Top of MATERIAL SHOWN

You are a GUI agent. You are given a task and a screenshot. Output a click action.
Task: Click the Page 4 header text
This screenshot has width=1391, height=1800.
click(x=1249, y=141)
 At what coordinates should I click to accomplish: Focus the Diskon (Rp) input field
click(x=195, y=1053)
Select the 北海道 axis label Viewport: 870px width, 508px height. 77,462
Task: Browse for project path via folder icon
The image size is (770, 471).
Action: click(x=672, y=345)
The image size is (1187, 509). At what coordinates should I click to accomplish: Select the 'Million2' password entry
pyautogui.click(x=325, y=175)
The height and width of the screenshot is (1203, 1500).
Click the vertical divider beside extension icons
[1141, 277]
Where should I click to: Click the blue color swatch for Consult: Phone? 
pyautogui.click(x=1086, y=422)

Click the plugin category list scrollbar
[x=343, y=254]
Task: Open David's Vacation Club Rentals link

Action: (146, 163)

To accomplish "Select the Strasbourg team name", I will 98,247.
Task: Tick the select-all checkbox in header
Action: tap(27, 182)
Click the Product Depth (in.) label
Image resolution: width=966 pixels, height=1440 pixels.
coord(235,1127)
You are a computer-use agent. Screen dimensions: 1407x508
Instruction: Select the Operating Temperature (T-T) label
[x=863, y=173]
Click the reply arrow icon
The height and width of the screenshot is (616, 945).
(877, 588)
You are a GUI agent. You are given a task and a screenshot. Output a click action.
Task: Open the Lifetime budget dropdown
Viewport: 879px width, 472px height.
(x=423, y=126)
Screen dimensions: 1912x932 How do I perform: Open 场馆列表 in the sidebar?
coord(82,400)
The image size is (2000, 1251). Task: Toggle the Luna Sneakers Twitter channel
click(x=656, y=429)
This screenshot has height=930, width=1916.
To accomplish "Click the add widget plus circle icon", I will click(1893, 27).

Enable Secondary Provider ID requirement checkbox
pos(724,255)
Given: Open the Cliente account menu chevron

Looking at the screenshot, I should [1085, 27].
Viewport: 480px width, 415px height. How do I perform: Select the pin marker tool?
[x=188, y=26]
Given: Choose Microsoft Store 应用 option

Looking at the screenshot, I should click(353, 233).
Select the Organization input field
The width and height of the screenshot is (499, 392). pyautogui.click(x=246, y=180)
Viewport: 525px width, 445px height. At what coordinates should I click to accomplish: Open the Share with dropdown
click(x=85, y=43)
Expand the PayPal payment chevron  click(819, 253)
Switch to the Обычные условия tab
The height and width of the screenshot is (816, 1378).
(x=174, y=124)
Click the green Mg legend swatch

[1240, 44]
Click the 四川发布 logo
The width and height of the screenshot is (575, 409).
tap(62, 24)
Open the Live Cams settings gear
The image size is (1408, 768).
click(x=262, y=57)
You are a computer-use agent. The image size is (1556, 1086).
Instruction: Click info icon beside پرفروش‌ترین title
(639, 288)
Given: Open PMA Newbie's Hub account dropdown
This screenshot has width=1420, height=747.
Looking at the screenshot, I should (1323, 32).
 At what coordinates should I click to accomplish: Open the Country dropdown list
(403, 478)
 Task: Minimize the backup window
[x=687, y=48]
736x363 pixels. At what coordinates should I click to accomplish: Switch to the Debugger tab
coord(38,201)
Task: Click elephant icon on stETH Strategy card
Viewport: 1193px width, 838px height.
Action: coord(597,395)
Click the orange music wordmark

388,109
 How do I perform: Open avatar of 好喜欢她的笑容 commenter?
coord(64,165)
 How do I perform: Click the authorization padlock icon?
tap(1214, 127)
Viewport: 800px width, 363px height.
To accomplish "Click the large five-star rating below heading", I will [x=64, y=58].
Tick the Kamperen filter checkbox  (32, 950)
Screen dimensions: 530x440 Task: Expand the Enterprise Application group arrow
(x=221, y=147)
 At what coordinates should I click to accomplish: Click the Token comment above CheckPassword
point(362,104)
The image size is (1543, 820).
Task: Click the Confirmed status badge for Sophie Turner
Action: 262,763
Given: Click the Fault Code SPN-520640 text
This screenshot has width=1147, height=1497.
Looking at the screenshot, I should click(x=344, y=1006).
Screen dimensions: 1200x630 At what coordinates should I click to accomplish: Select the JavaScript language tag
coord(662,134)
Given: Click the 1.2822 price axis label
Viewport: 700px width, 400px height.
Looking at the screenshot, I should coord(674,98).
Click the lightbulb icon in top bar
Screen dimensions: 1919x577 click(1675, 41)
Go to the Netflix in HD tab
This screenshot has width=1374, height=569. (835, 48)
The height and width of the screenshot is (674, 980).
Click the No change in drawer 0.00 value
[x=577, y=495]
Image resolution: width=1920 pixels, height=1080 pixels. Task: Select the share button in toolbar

Bottom of MATERIAL SHOWN

Keep every word the same and copy out all of the entries.

__ANSWER BOX__:
You are a GUI agent. You are given a task and a screenshot. Output a click action.
Task: Click the Page 4 header text
This screenshot has width=1391, height=1800.
click(x=1249, y=141)
 At what coordinates should I click to accomplish: Focus the Diskon (Rp) input field
click(x=195, y=1053)
Select the 北海道 axis label Viewport: 870px width, 508px height. 77,462
Task: Browse for project path via folder icon
The image size is (770, 471).
Action: click(x=672, y=345)
The image size is (1187, 509). At what coordinates should I click to accomplish: Select the 'Million2' password entry
pyautogui.click(x=325, y=175)
The height and width of the screenshot is (1203, 1500).
Click the vertical divider beside extension icons
[1141, 277]
Where should I click to: Click the blue color swatch for Consult: Phone? 
pyautogui.click(x=1086, y=422)

Click the plugin category list scrollbar
[x=343, y=254]
Task: Open David's Vacation Club Rentals link

Action: (146, 163)

To accomplish "Select the Strasbourg team name", I will 98,247.
Task: Tick the select-all checkbox in header
Action: tap(27, 182)
Click the Product Depth (in.) label
Image resolution: width=966 pixels, height=1440 pixels.
coord(235,1127)
You are a computer-use agent. Screen dimensions: 1407x508
Instruction: Select the Operating Temperature (T-T) label
[x=863, y=173]
Click the reply arrow icon
The height and width of the screenshot is (616, 945).
(877, 588)
You are a GUI agent. You are given a task and a screenshot. Output a click action.
Task: Open the Lifetime budget dropdown
Viewport: 879px width, 472px height.
(x=423, y=126)
Screen dimensions: 1912x932 How do I perform: Open 场馆列表 in the sidebar?
coord(82,400)
The image size is (2000, 1251). Task: Toggle the Luna Sneakers Twitter channel
click(x=656, y=429)
This screenshot has height=930, width=1916.
To accomplish "Click the add widget plus circle icon", I will click(1893, 27).

Enable Secondary Provider ID requirement checkbox
pos(724,255)
Given: Open the Cliente account menu chevron

Looking at the screenshot, I should [1085, 27].
Viewport: 480px width, 415px height. How do I perform: Select the pin marker tool?
[x=188, y=26]
Given: Choose Microsoft Store 应用 option

Looking at the screenshot, I should click(353, 233).
Select the Organization input field
The width and height of the screenshot is (499, 392). pyautogui.click(x=246, y=180)
Viewport: 525px width, 445px height. At what coordinates should I click to accomplish: Open the Share with dropdown
click(x=85, y=43)
Expand the PayPal payment chevron  click(819, 253)
Switch to the Обычные условия tab
The height and width of the screenshot is (816, 1378).
(x=174, y=124)
Click the green Mg legend swatch

[1240, 44]
Click the 四川发布 logo
The width and height of the screenshot is (575, 409).
tap(62, 24)
Open the Live Cams settings gear
The image size is (1408, 768).
click(x=262, y=57)
You are a computer-use agent. The image size is (1556, 1086).
Instruction: Click info icon beside پرفروش‌ترین title
(639, 288)
Given: Open PMA Newbie's Hub account dropdown
This screenshot has width=1420, height=747.
Looking at the screenshot, I should (1323, 32).
 At what coordinates should I click to accomplish: Open the Country dropdown list
(403, 478)
 Task: Minimize the backup window
[x=687, y=48]
736x363 pixels. At what coordinates should I click to accomplish: Switch to the Debugger tab
coord(38,201)
Task: Click elephant icon on stETH Strategy card
Viewport: 1193px width, 838px height.
Action: coord(597,395)
Click the orange music wordmark

388,109
 How do I perform: Open avatar of 好喜欢她的笑容 commenter?
coord(64,165)
 How do I perform: Click the authorization padlock icon?
tap(1214, 127)
Viewport: 800px width, 363px height.
To accomplish "Click the large five-star rating below heading", I will [x=64, y=58].
Tick the Kamperen filter checkbox  (32, 950)
Screen dimensions: 530x440 Task: Expand the Enterprise Application group arrow
(x=221, y=147)
 At what coordinates should I click to accomplish: Click the Token comment above CheckPassword
point(362,104)
The image size is (1543, 820).
Task: Click the Confirmed status badge for Sophie Turner
Action: 262,763
Given: Click the Fault Code SPN-520640 text
This screenshot has width=1147, height=1497.
Looking at the screenshot, I should click(x=344, y=1006).
Screen dimensions: 1200x630 At what coordinates should I click to accomplish: Select the JavaScript language tag
coord(662,134)
Given: Click the 1.2822 price axis label
Viewport: 700px width, 400px height.
Looking at the screenshot, I should coord(674,98).
Click the lightbulb icon in top bar
Screen dimensions: 1919x577 click(1675, 41)
Go to the Netflix in HD tab
This screenshot has width=1374, height=569. (835, 48)
The height and width of the screenshot is (674, 980).
Click the No change in drawer 0.00 value
[x=577, y=495]
Image resolution: width=1920 pixels, height=1080 pixels. Task: Select the share button in toolbar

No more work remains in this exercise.